- Work required
From the listing that follows, reproduce only the lines from the one holding "The width and height of the screenshot is (1836, 478)." through the one holding "Task: Open the power session menu top-right", both included, with no pictures.

- Extracted information
"""

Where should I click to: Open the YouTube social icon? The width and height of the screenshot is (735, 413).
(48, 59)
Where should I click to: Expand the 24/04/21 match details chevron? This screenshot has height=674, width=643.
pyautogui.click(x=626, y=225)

"""
"""

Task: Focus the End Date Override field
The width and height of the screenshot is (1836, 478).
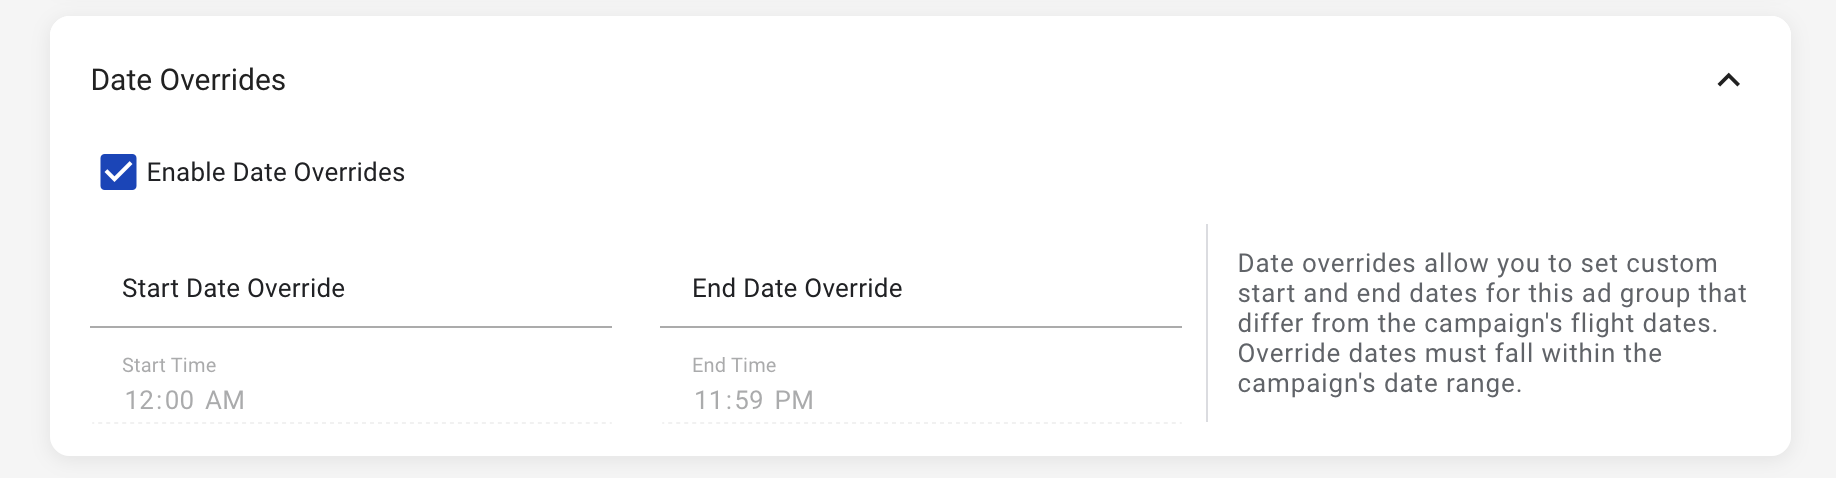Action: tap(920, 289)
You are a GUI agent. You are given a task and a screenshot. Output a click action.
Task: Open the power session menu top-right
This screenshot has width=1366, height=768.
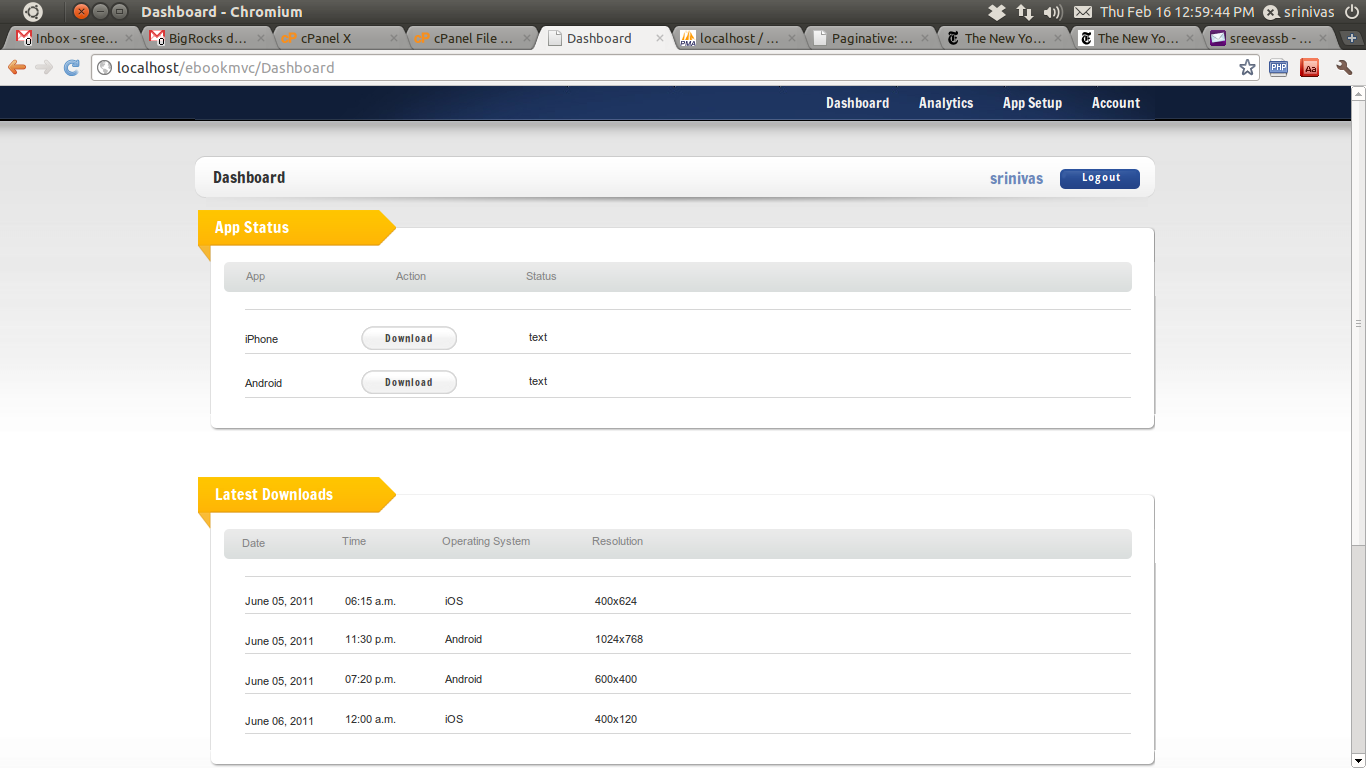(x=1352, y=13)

"""

- The answer
The width and height of the screenshot is (1836, 478).
Action: tap(920, 289)
You are a GUI agent. You are given a task and a screenshot. Output a click action.
Task: Open the power session menu top-right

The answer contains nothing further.